Assuming you have a reasonable fit, copy the full pattern onto another piece of ply, cut that out and put into place.  I also made sure that the top of the pattern was horizontal with a small spirit level, then spiled the full pattern one more time.  You can see a finished pattern in the background of the picture above, and here are three complete ones -



These are much higher than I need the finished floors to be, and that leads me to my first question.  The drawing supplied with the hull shows the steam plant mounted fairly high up in the hull.  The hull form does not demand this - it is quite beamy and fairly flat-bottomed so my steam plant can sit quite low in the hull.  Apart from stability issues, the illustrated installation means that the prop shaft has to be installed at quite a steep angle.  The only benefit I can see is that the inboard end of the prop shaft is above the waterline.  I know in full size this is not required, but do models normally require this because otherwise the tubes leak?  (Perhaps I should have mentioned that I've never built a working model boat before   :embarrassed: :o - oh, you'd guessed!)  So can I place my plant low in the hull, make the prop shaft more horizontal and keep away from stability issues, or will I just gradually sink?

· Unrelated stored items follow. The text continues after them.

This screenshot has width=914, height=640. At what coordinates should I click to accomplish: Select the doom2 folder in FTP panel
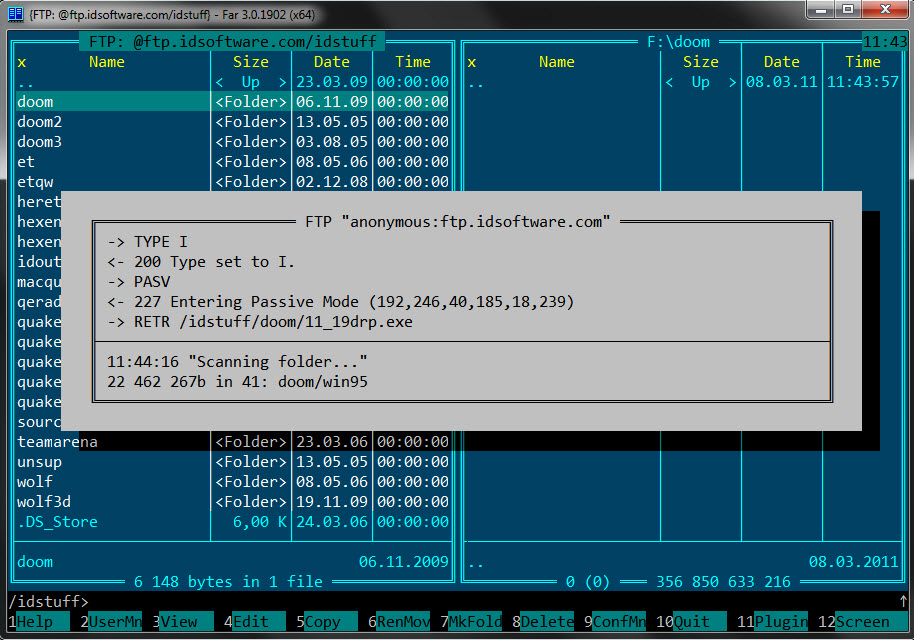40,122
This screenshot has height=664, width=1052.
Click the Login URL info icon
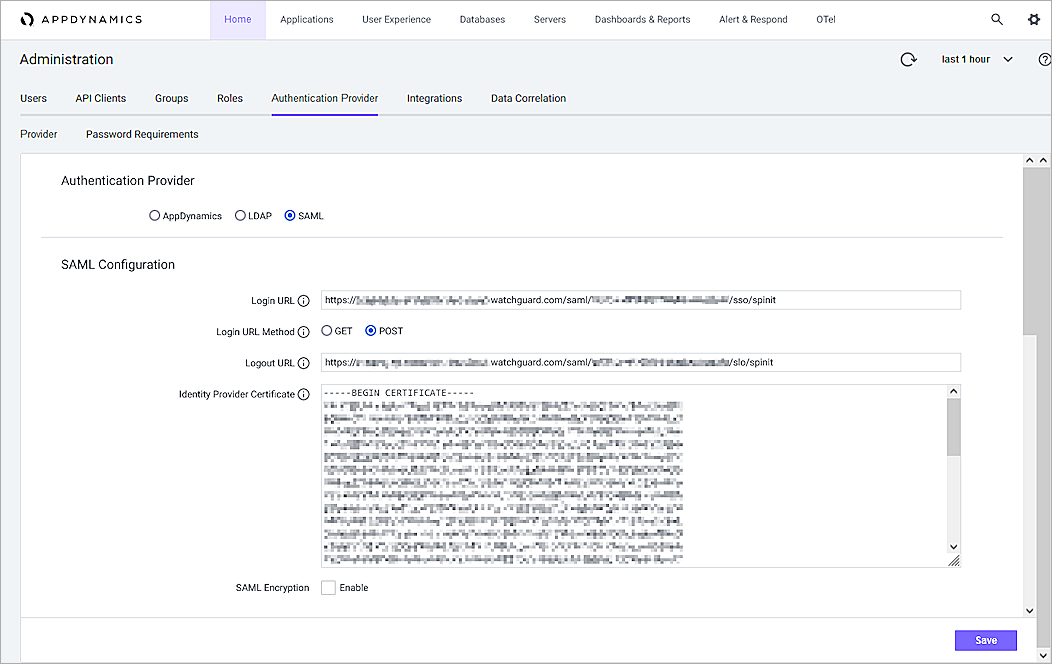pos(306,300)
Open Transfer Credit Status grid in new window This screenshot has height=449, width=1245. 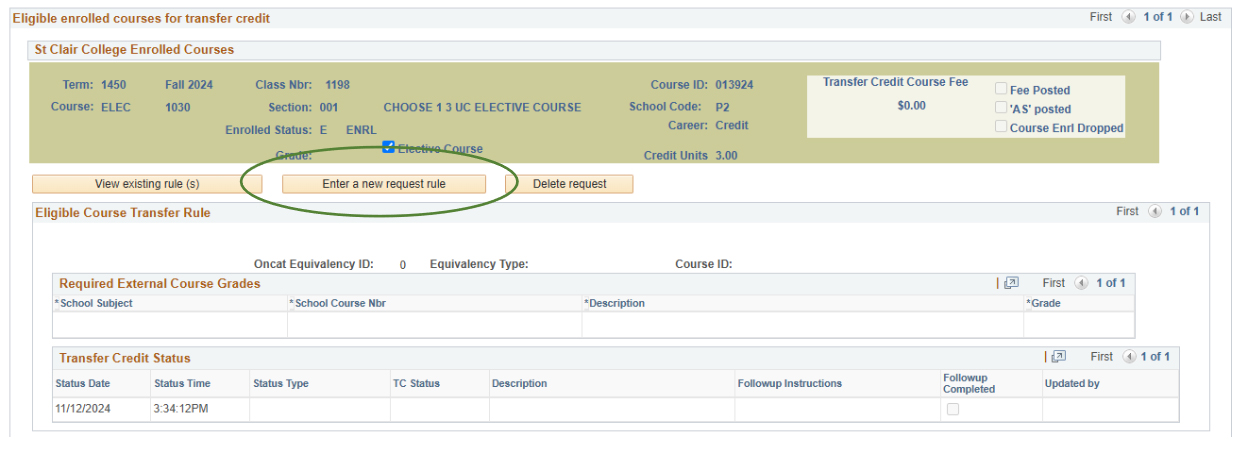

And my second question (already posed on the other thread but without any response yet) - in all other steam launches I have seen, the water tank to top up the boiler is a separate moulding or metal construction - and given that most are in the bow, they are not an easy shape to create.  Is there any reason why I cannot simply create a tank within the hull by epoxying in two bulkheads and a floor?  It seems much easier than trying to make or buy a weirdly shaped tank, but nobody (as far as I can see) does it that way.  Any views?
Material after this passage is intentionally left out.